Inhibition of LDL oxidation and oxidized LDL-induced cytotoxicity by dihydropyridine calcium antagonists

Purpose. The antioxidant activity of dihydropyridine calcium channel antagonists was evaluated based on LDL oxidation kinetics, oxidative cell injury associated with reactive species generation, and increases in free intracellular calcium (Ca2+) levels. Interactions with ascorbic acid were studied under conditions representative of LDL oxidation in plasma and tissue. Methods. Analysis of antioxidant activity utilized measurements of one-electron oxidation potentials and scavenging of peroxy radical-mediated oxidation. LDL antioxidant potency was determined spectrophotometrically using copper-mediated oxidation kinetics in the absence and presence of 100 mu M ascorbic acid. Prevention of oxidant-induced endothelial cell injury was determined from the formation of reactive oxygen species generation and increases in intracellular free calcium concentrations following addition of oxidized LDL or linoleic acid hydroperoxide. Results. Felodipine and amlodipine effectively inhibit peroxyl radical-mediated oxidation in lipoproteins and cells that is markedly enhanced in the presence of ascorbic acid. In the presence of ascorbic acid, inhibition of LDL oxidation is over four times greater than in LDL treated without antioxidants, and oxidized LDL and linoleic acid hydroperoxide-induced reactive oxygen species formation is effectively suppressed in cells. Inhibition of intracellular calcium increases was achieved using nM concentrations of felodipine or amlodipine. Conclusions.

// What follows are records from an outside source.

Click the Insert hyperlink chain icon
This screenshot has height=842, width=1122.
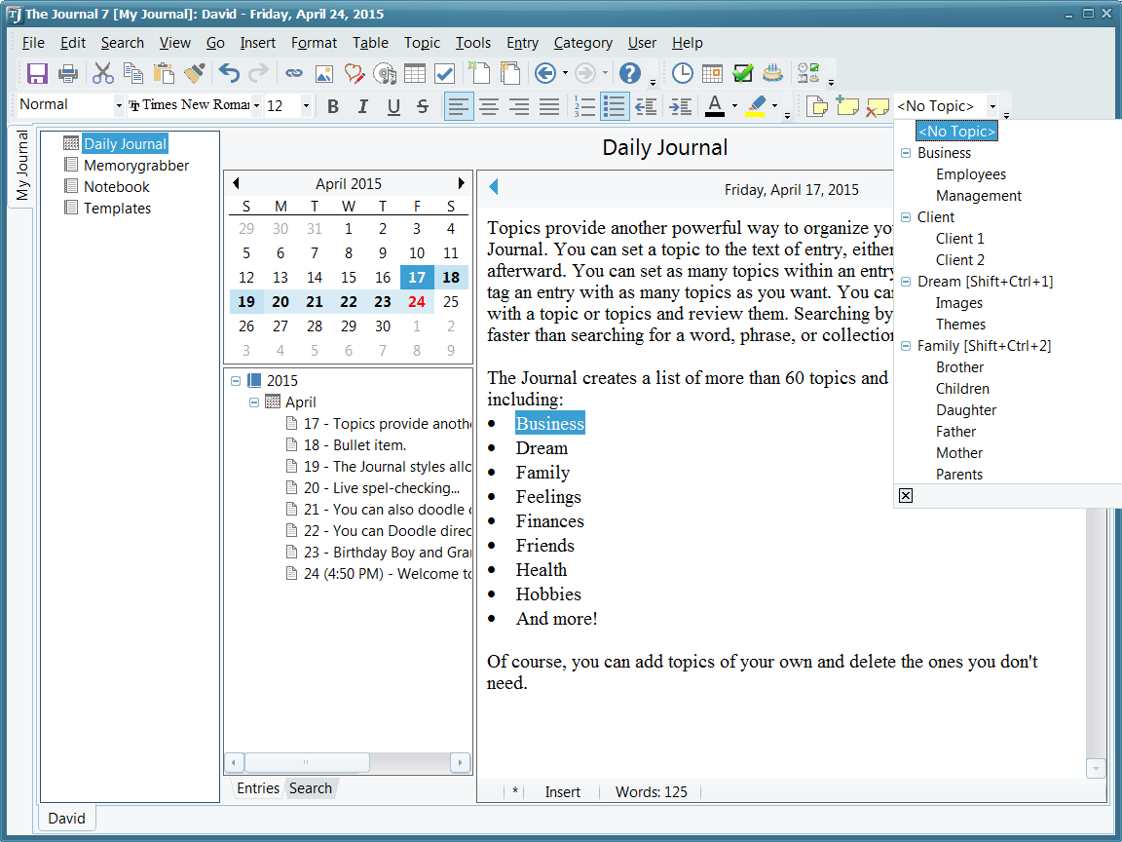point(293,73)
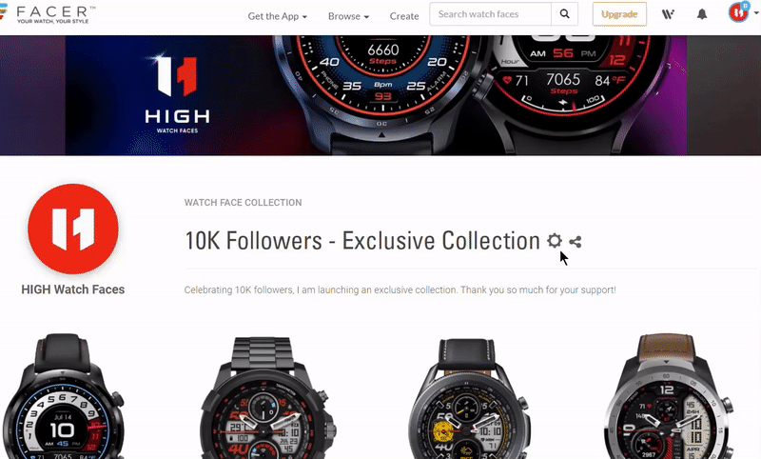Expand the Get the App dropdown
This screenshot has height=459, width=761.
click(x=277, y=16)
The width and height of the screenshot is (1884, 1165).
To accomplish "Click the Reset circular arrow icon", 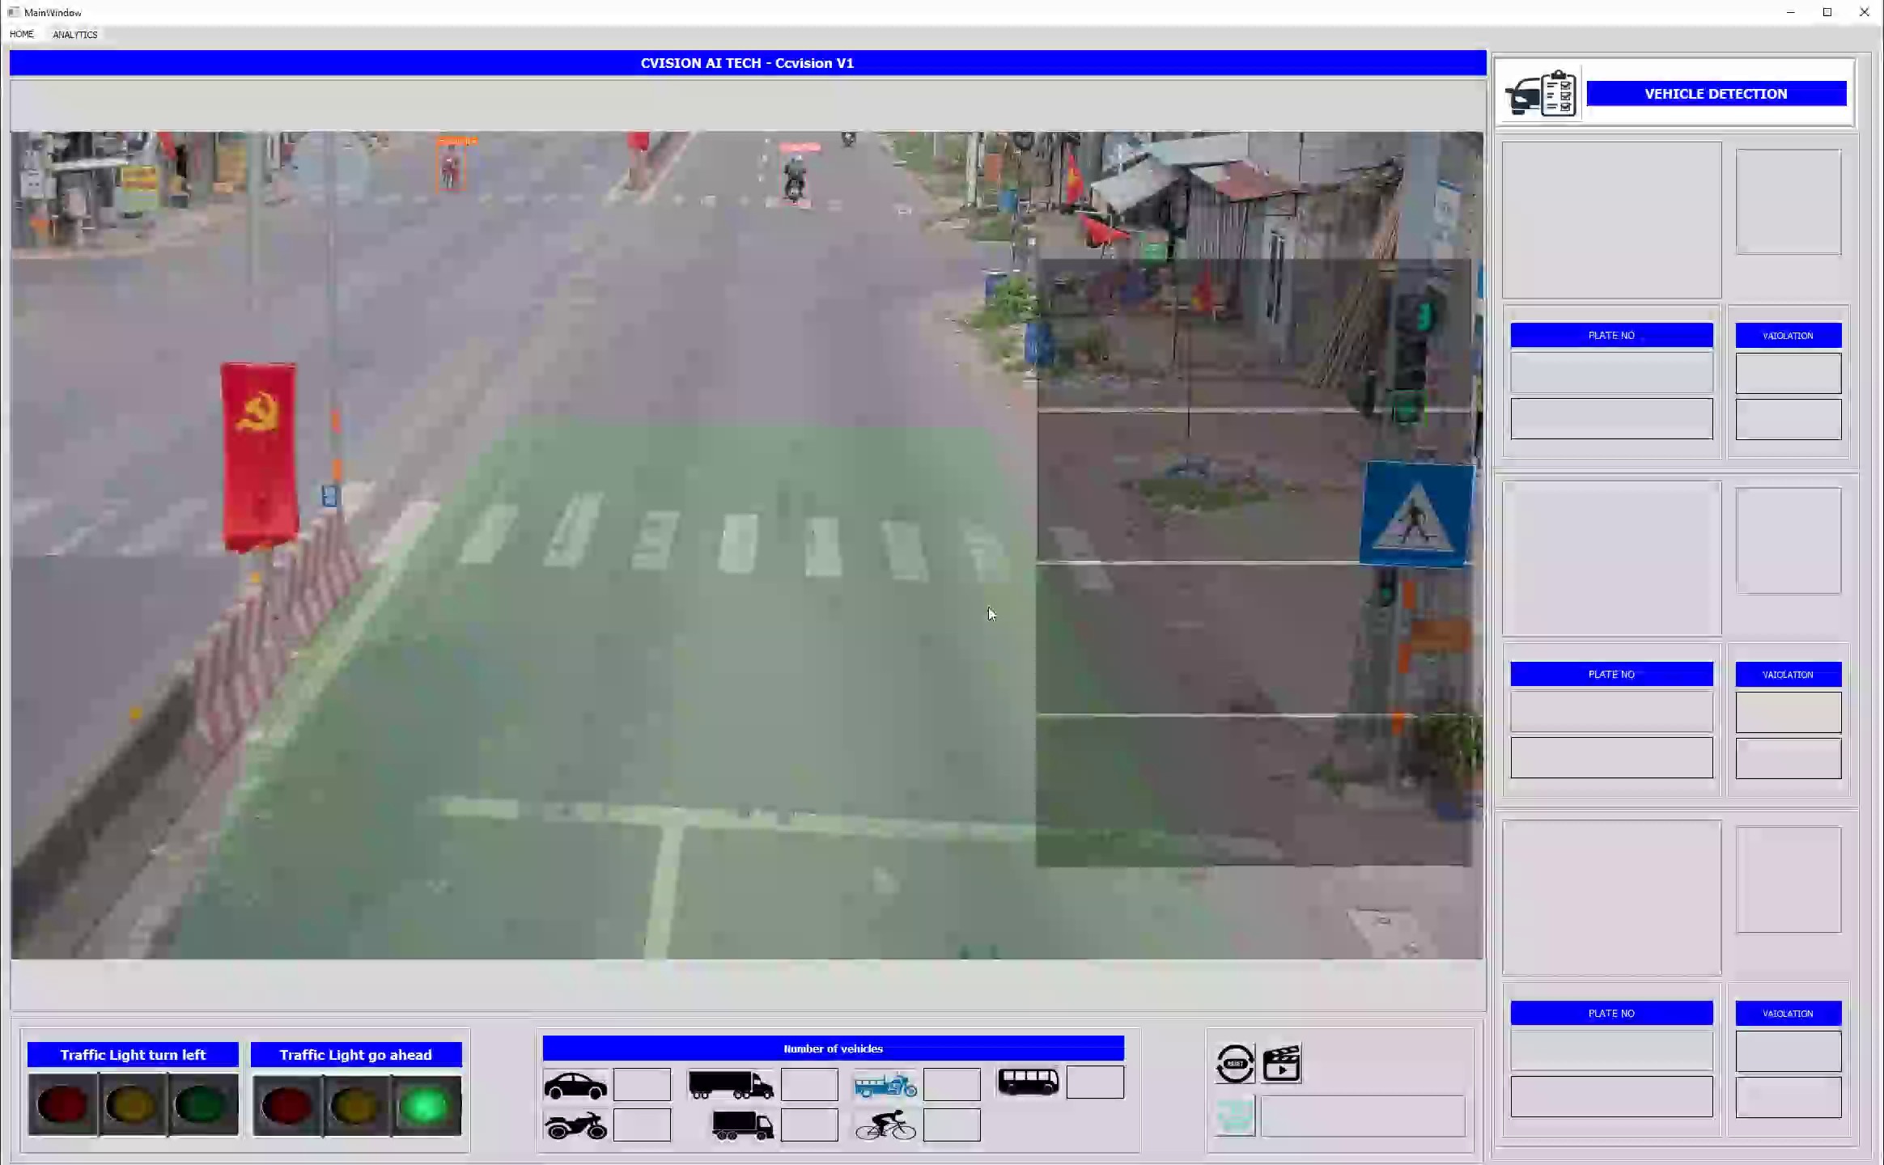I will click(x=1235, y=1064).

The additive effect for ascorbic acid and the calcium channel antagonist is postulated to involve a combination of peroxide-degrading and peroxyl radical scavenging reactions, demonstrating the importance of lipid peroxides during LDL oxidation and oxidized LDL-induced cytotoxicity. Cytoprotection is associated with inhibition of oxidant-induced increases in intracellular free calcium. Both the cytoprotective and LDL antioxidant activity for these compounds is manifested at concentrations approaching the therapeutic levels found in plasma.